About this exercise.
Each line below from the one containing "Task: Click the PSV club logo" through the one containing "Screen dimensions: 1568x647" is to be given again exactly, and no line outside that span.

Data extract.
*** Begin section ***

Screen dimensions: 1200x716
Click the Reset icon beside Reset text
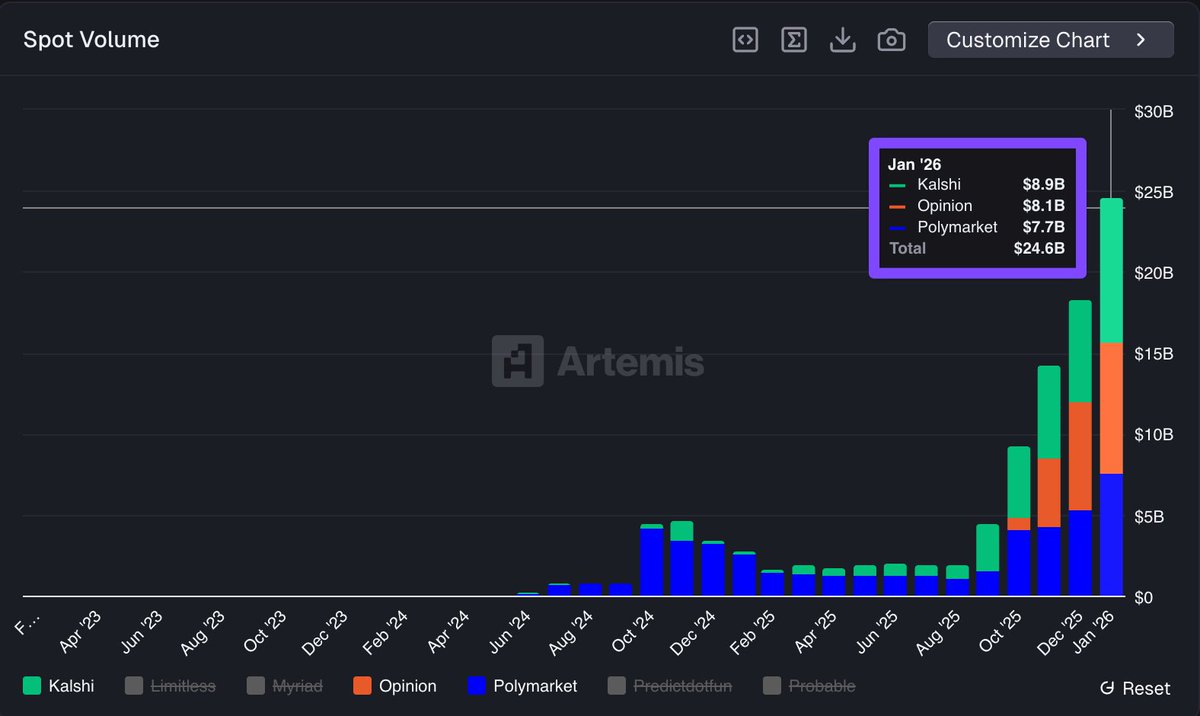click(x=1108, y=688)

*** End section ***
*** Begin section ***

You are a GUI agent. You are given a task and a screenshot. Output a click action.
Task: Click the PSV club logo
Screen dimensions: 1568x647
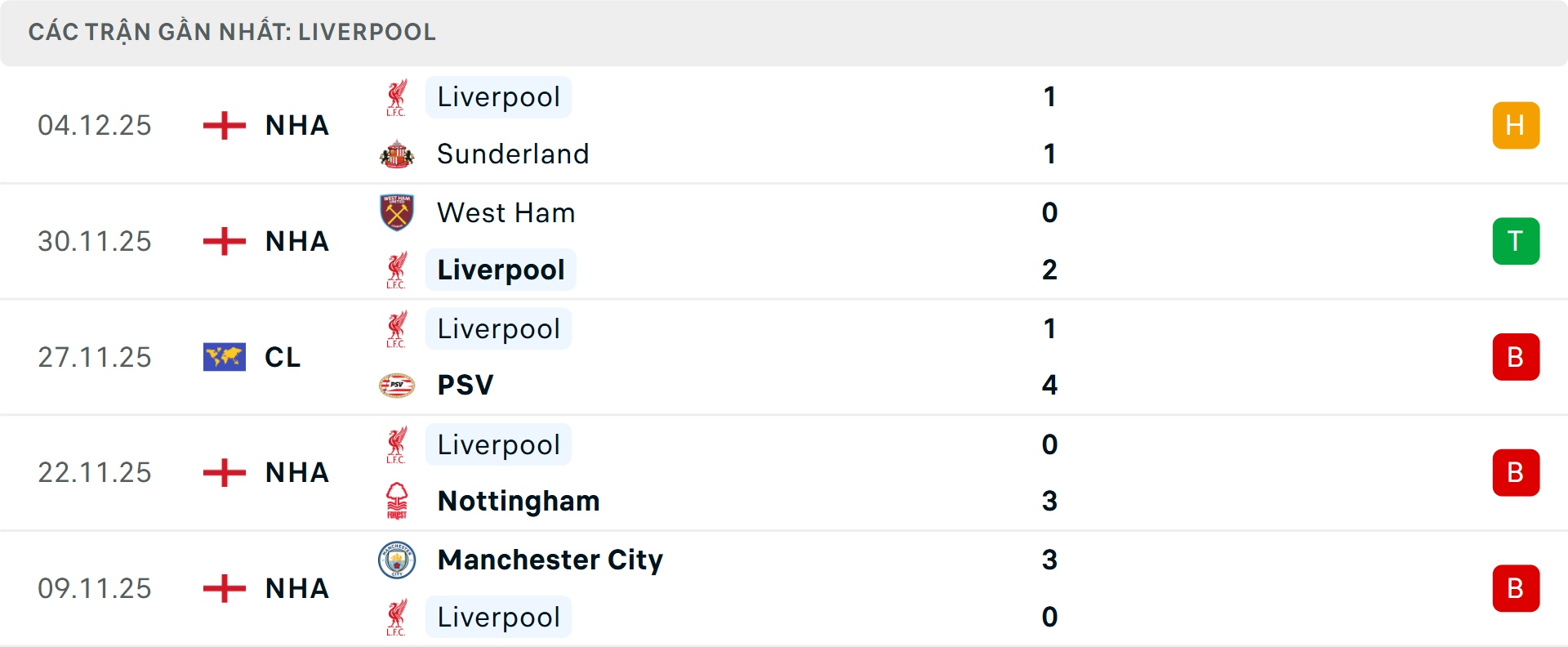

*** End section ***
*** Begin section ***

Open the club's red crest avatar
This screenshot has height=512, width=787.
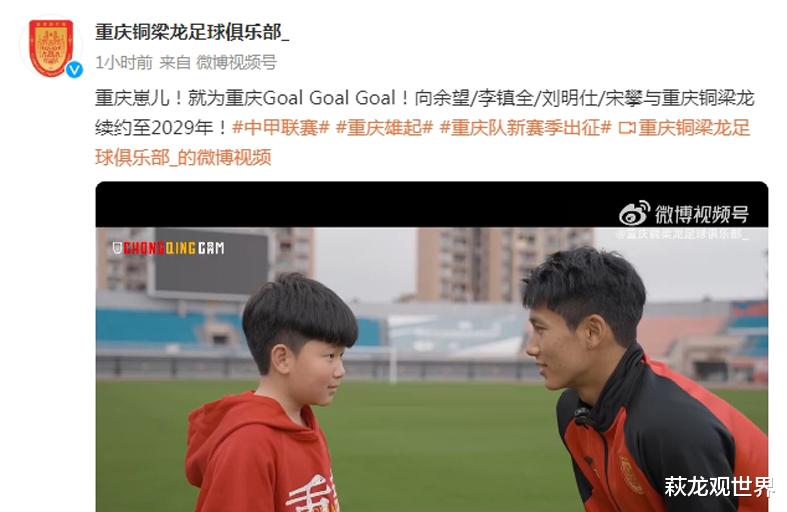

*** End section ***

Task solution.
Task: Click the PSV club logo
Screen dimensions: 1568x647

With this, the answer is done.